Operation Cover UP

Why Moldova?
By Rae Blewden
Blanket/quilt maker,
Inglewood, Taranaki NZ.

With 80% of its 4.5 million population living below the poverty line, Moldova is listed as Europe's poorest country.Click here for PDF Map of Moldova

Since WWII Moldova had been under Soviet rule; all industry and commerce was state owner, and all agriculture was collectively worked state farms. When the Soviet system collapsed in 1991 this legacy left the newly independent Moldova with staggering problems. Antiquated Industrial plants, all built without concerns for toxic waste disposal, had been leaking and dumping toxic chemicals into the soil and water supply for 50 years so had to be closed creating widespread unemployment.

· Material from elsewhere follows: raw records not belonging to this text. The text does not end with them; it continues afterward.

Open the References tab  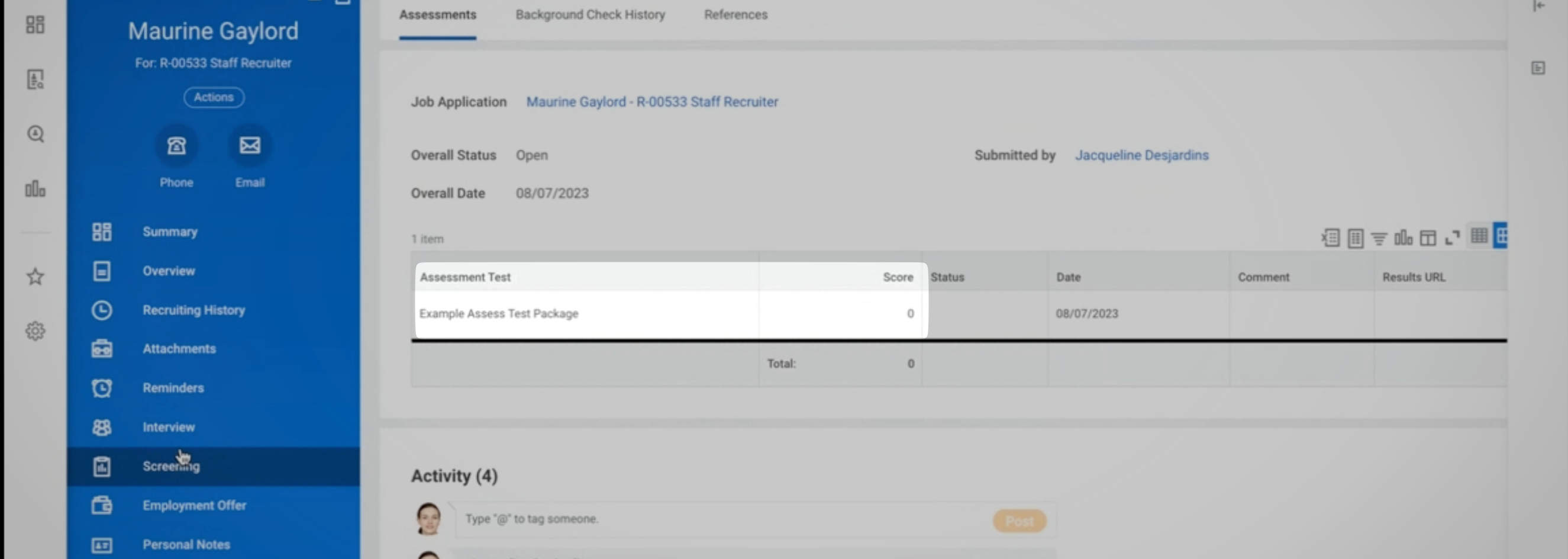coord(735,15)
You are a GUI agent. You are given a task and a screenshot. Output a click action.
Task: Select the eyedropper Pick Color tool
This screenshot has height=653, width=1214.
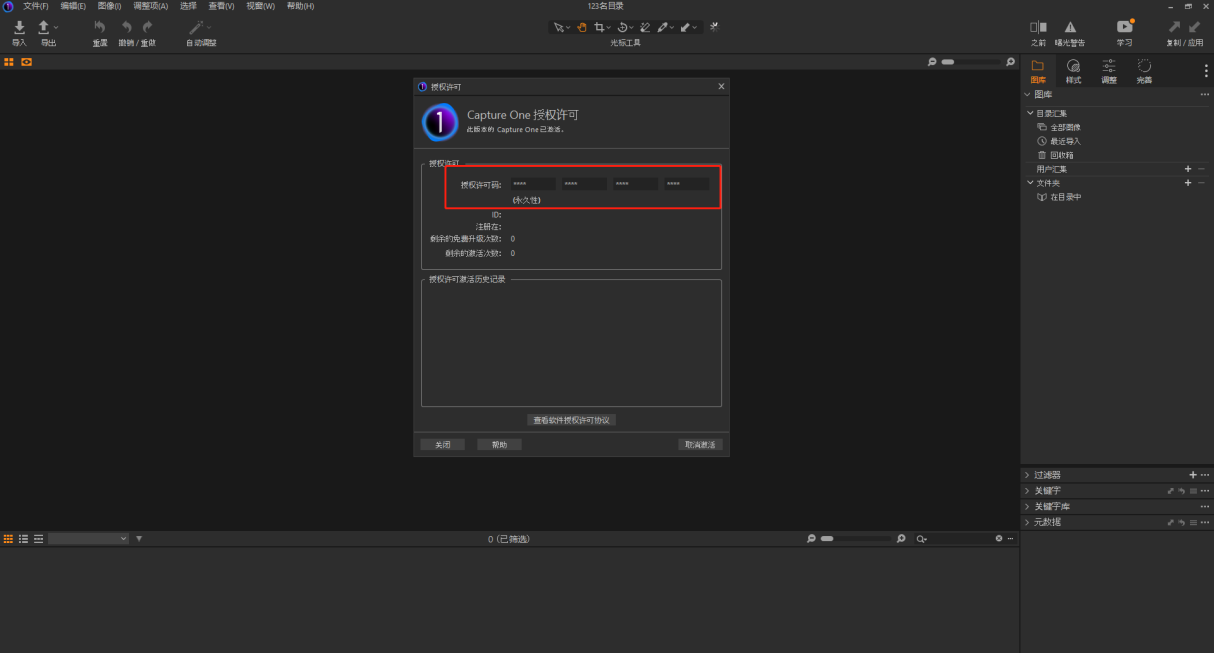662,27
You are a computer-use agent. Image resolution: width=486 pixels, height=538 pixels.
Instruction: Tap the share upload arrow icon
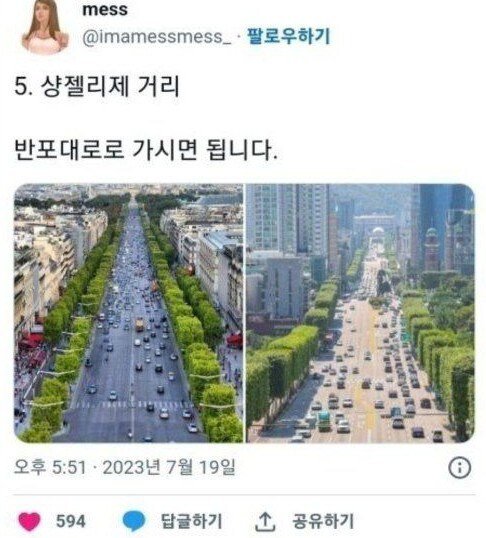pos(265,521)
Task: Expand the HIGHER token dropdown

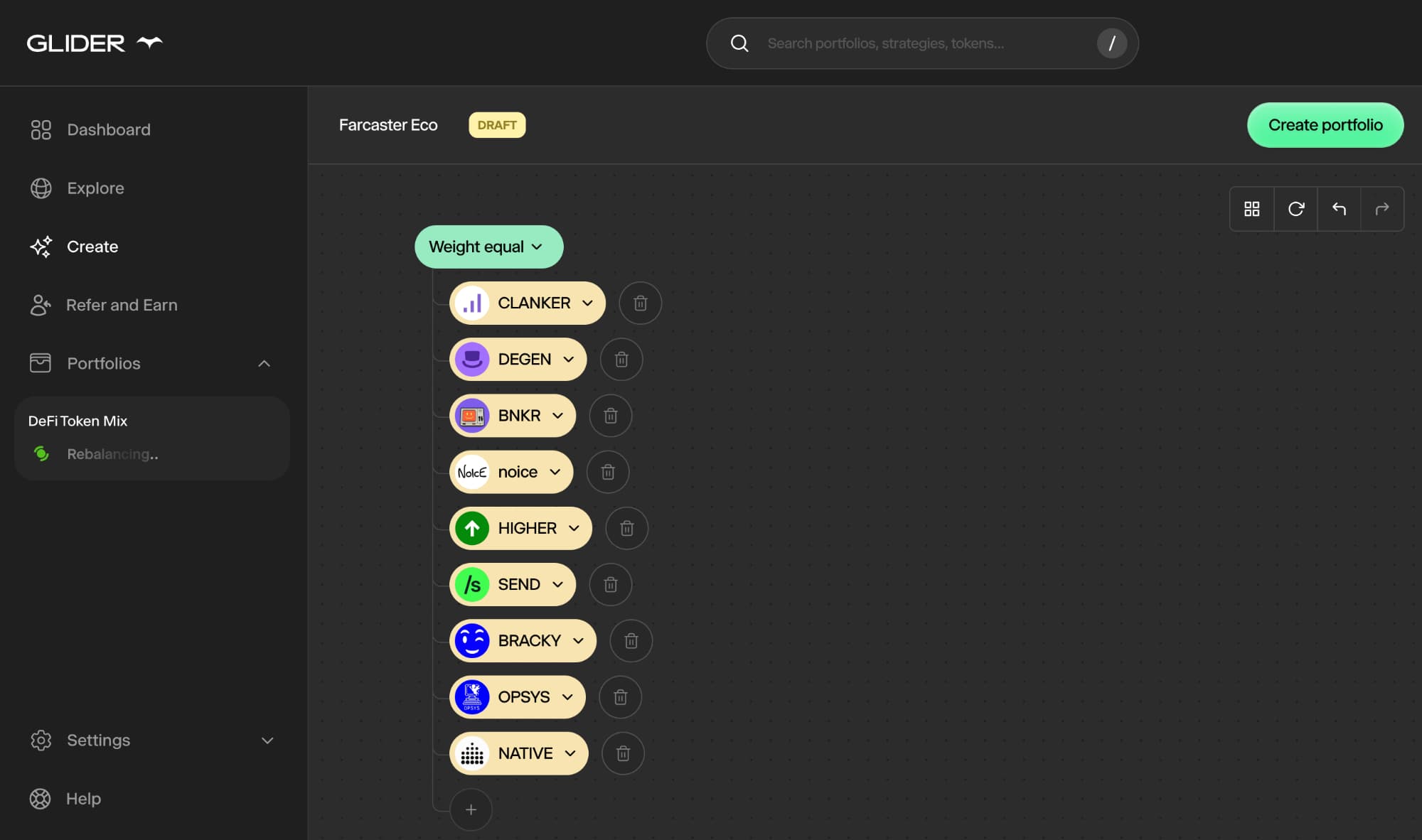Action: [x=574, y=528]
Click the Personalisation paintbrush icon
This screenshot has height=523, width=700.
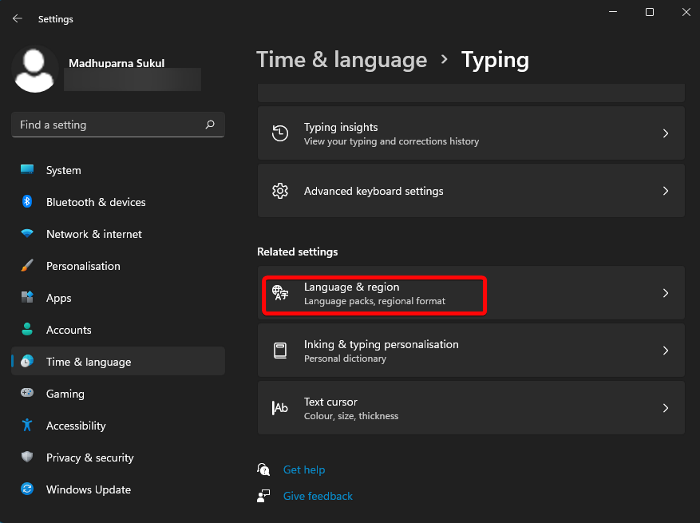click(27, 266)
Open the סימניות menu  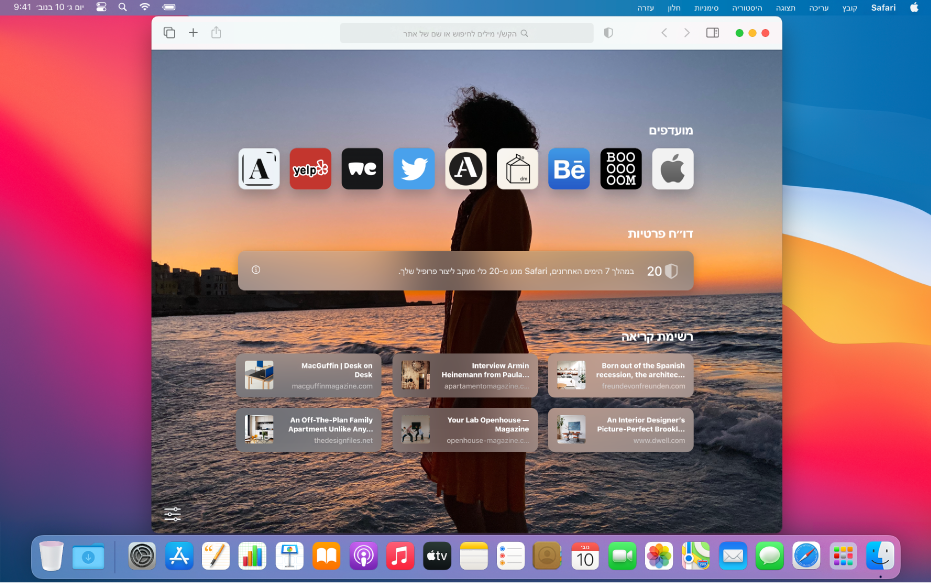pos(706,7)
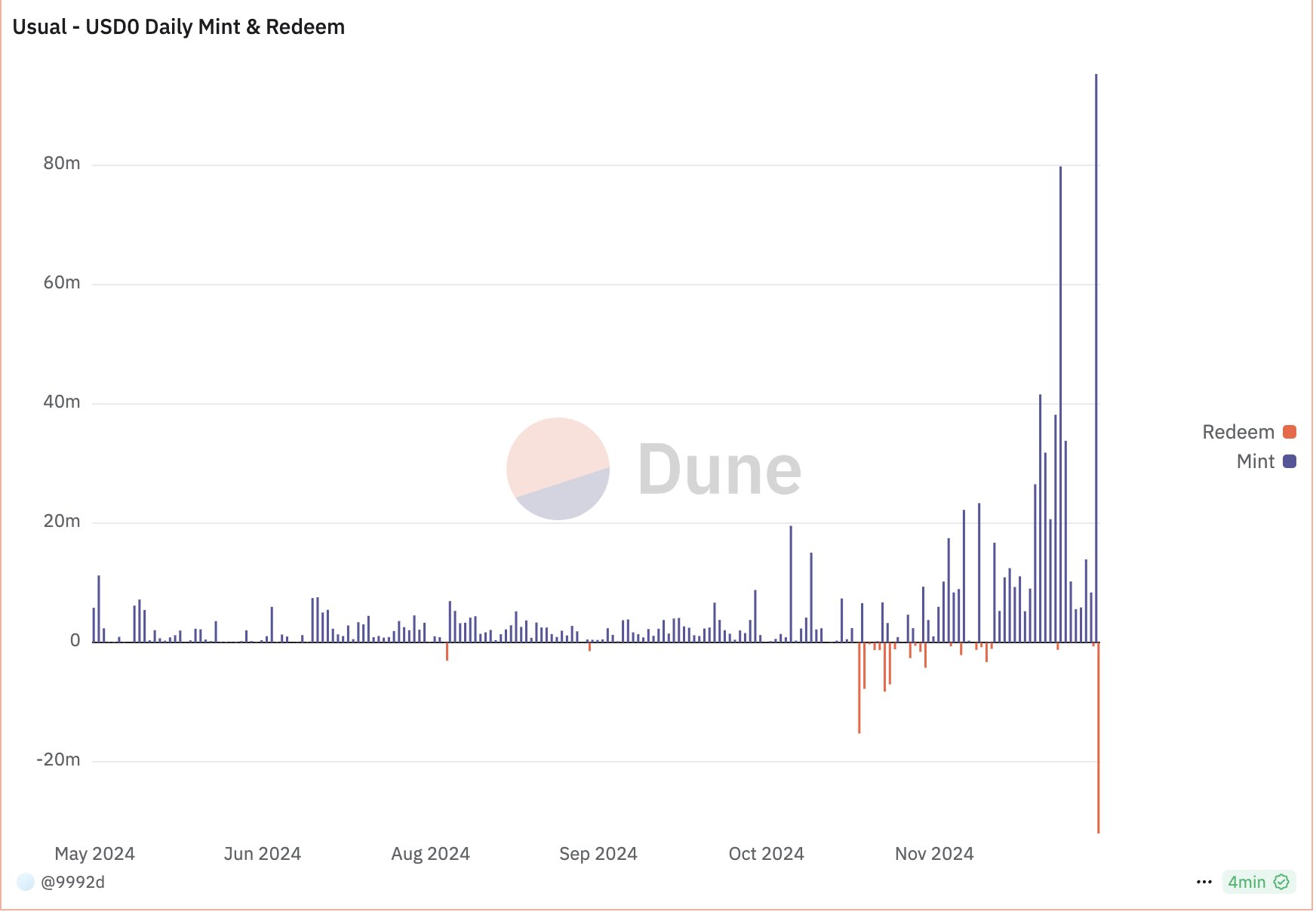Click the Sep 2024 x-axis label
1316x912 pixels.
click(x=598, y=854)
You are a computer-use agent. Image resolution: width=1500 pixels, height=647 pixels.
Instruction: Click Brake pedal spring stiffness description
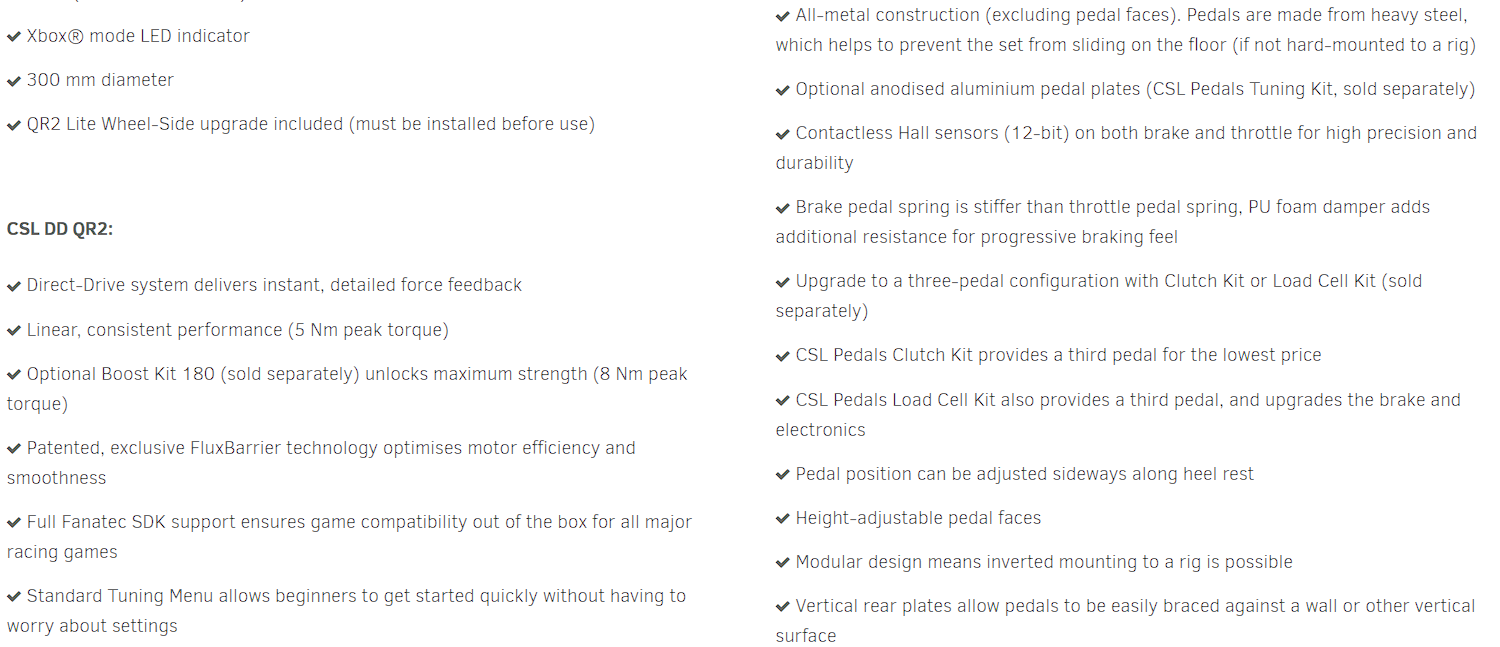coord(1103,222)
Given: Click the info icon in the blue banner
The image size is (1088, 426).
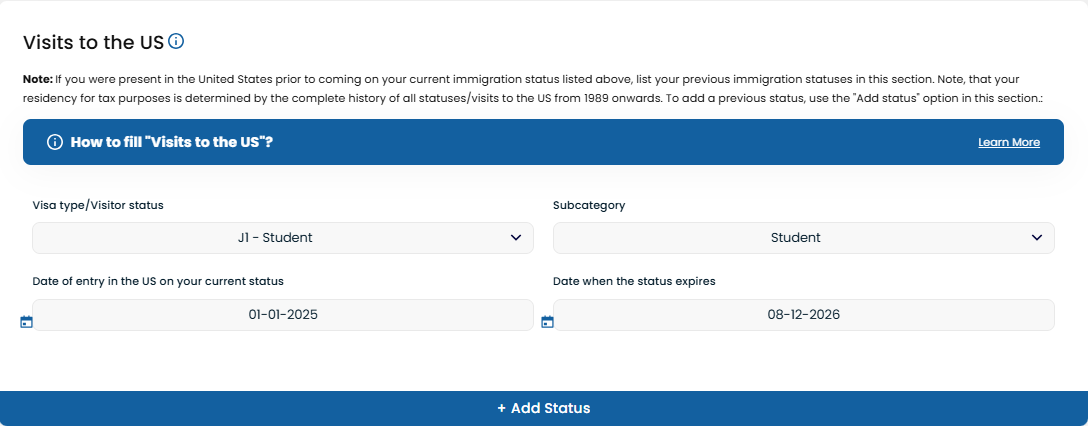Looking at the screenshot, I should pos(55,142).
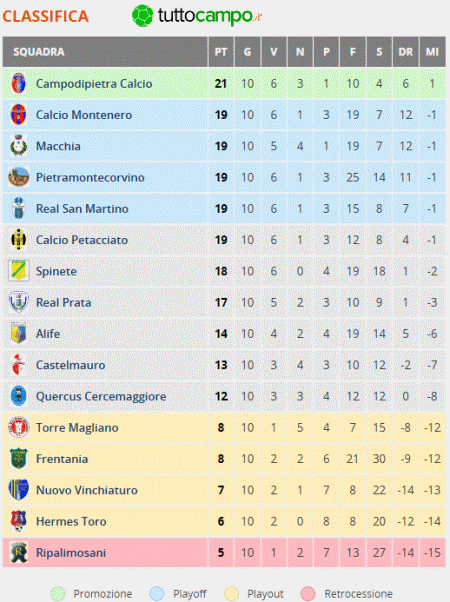Viewport: 450px width, 602px height.
Task: Click the Macchia team crest icon
Action: [18, 146]
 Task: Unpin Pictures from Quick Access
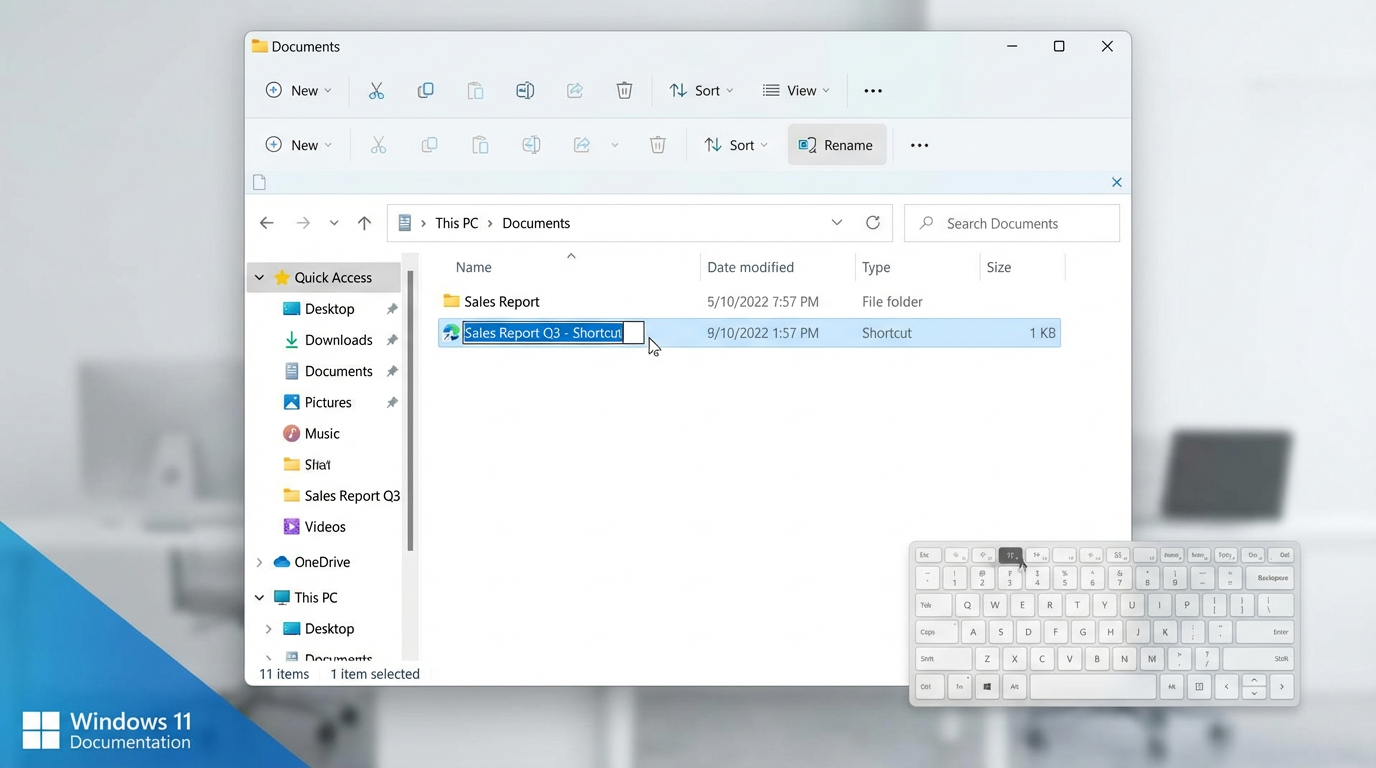(391, 402)
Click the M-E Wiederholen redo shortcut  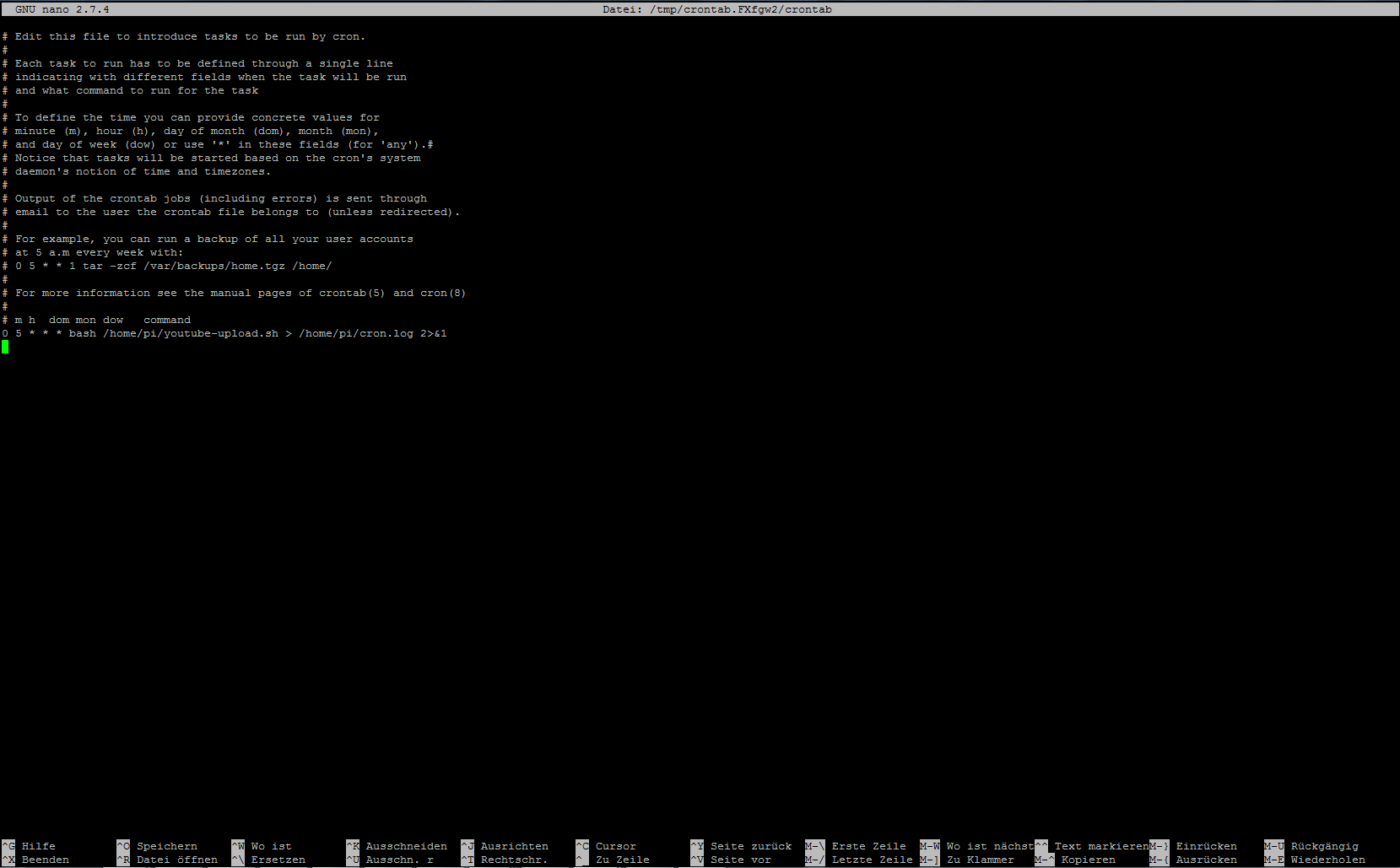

Moldova's lack of general infrastructure means running hot water is unknown outside of the capital city of Chisinau, even today.

Agricultural practices such as overuse of pesticides, herbicides, and artificial fertilizers intended to increase agricultural output at all costs, without regard for the environmental consequences. As a result Moldova's soil and groundwater are heavily contaminated by lingering chemicals, including DDT. Because education in better farming practices is unavailable, and soil degradation so severe, agricultural production since Independence in 1991 has been in serious decline, despite per hectare use of expensive imported chemical fertilizers and pesticides is currently 20 times that of most western nations. Spring freezes, summer floods and the worst drought in fifty years from 1990 to 1994 further decreased agricultural production 73% and 800,000 tons of wheat, which Moldova usually exported, needed to be imported. Additionally, the destruction of forests for cooking fuel also continues to cause extensive soil erosion and landslides of Moldova's rugged landscape.

Without oil, minerals or other natural resources to exploit, such massive land and water contamination has created severe poverty, high unemployment, upsurges in crime, bureaucratic corruption, Mafia rule, a police force not averse to racketeering, declining human rights, and villagers driven by hunger to selling their kidneys for paltry sums and hand their children into orphanages already overcrowded from the old Soviet policy of encouraging large families to increase their labour force. Still today, infant mortality is 43 per 1000 births.

In 2005 'Operation Cover-up' New Zealand shipped a 20 foot container of blankets, quilts and warm clothing to the orphans of Moldova.